Modeling metabolic adjustment in Mycobacterium tuberculosis upon treatment with isoniazid

Syst Synth Biol. 2010 Dec;4(4):299-309. doi: 10.1007/s11693-011-9075-6. Epub 2011 Feb 26.


Complex biological systems exhibit a property of robustness at all levels of organization. Through different mechanisms, the system tries to sustain stress such as due to starvation or drug exposure. To explore whether reconfiguration of the metabolic networks is used as a means to achieve robustness, we have studied possible metabolic adjustments in Mtb upon exposure to isoniazid (INH), a front-line clinical drug. The redundancy in the genome of M. tuberculosis (Mtb) makes it an attractive system to explore if alternate routes of metabolism exist in the bacterium. While the mechanism of action of INH is well studied, its effect on the overall metabolism is not well characterized.

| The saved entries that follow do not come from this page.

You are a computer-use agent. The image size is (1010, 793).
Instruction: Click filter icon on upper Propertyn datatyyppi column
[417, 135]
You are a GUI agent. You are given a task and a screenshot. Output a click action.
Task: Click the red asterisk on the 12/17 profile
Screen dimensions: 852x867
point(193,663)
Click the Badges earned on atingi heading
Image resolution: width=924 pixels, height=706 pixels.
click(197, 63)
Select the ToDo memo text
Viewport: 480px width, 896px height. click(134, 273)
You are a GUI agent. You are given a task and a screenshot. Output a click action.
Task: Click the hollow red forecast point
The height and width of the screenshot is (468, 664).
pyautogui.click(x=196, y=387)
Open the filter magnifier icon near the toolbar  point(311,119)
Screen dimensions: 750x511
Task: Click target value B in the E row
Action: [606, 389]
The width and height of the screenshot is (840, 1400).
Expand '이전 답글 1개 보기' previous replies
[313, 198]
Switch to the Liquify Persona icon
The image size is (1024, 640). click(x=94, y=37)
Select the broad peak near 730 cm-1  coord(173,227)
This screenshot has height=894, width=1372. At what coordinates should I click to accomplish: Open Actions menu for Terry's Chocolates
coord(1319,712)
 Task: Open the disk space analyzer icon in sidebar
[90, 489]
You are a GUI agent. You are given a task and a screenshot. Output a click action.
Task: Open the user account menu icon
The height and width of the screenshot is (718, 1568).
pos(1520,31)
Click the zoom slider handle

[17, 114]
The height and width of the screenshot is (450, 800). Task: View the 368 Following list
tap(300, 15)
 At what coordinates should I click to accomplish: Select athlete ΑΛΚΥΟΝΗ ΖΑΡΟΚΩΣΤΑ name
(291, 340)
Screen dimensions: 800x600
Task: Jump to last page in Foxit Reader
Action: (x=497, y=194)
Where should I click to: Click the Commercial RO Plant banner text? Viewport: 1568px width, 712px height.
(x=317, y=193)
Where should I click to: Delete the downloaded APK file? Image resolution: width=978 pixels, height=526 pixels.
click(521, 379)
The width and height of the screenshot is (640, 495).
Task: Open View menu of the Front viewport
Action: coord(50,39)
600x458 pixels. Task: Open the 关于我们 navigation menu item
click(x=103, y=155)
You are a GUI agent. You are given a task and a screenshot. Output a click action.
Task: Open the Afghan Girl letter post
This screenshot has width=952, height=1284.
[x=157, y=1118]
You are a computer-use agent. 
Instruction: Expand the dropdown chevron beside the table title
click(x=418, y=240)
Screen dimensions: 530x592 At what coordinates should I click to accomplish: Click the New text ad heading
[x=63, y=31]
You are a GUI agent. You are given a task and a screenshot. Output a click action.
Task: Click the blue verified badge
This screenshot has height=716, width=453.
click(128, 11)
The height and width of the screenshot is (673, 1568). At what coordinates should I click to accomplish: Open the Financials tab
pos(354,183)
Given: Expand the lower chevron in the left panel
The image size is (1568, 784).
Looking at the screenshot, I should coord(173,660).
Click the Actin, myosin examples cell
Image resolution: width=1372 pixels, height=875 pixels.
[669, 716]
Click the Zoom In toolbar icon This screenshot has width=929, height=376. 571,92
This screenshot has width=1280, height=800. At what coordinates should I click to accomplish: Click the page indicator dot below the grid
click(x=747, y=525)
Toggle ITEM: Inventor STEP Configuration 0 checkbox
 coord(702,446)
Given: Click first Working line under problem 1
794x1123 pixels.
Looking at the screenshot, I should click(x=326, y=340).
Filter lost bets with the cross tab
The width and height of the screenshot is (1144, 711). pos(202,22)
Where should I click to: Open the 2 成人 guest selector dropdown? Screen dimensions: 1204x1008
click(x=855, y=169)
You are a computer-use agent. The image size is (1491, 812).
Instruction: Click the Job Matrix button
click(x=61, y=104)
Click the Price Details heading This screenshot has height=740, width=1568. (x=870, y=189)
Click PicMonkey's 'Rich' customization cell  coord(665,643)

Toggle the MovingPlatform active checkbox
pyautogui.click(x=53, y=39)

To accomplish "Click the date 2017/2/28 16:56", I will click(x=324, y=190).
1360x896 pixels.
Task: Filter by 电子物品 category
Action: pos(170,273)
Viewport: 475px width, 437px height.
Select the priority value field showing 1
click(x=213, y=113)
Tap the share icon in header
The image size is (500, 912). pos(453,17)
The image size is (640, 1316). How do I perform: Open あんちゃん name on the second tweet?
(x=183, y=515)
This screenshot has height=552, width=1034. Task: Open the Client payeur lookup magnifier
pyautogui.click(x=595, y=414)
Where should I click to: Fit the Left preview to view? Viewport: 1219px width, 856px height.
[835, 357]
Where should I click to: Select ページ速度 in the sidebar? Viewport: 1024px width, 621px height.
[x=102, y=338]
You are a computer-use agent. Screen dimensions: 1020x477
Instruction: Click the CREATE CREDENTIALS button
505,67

Using flux balance analysis, inhibiting the fluxes flowing through the reactions catalyzed by Rv1484, the target of INH, significantly changes the overall flux profiles. At the pathway level, activation or inactivation of certain pathways distant from the target pathway, are seen. Metabolites such as NADPH are shown to reduce drastically, while fatty acids tend to accumulate. The overall biomass also decreases with increasing inhibition levels. Inhibition studies, pathway level clustering and comparison of the flux profiles with the gene expression data indicate the activation of folate metabolism, ubiquinone metabolism, and metabolism of certain amino acids. This analysis provides insights useful for target identification and designing strategies for combination therapy. Insights gained about the role of individual components of a system and their interactions will also provide a basis for reconstruction of whole systems through synthetic biology approaches.

Electronic supplementary material: The online version of this article (doi:10.1007/s11693-011-9075-6) contains supplementary material, which is available to authorized users.

Keywords: Applications of flux balance analysis; Flux profiles; Genome scale metabolic networks; Incorporating gene expression profiles; Robustness through metabolic adjustment.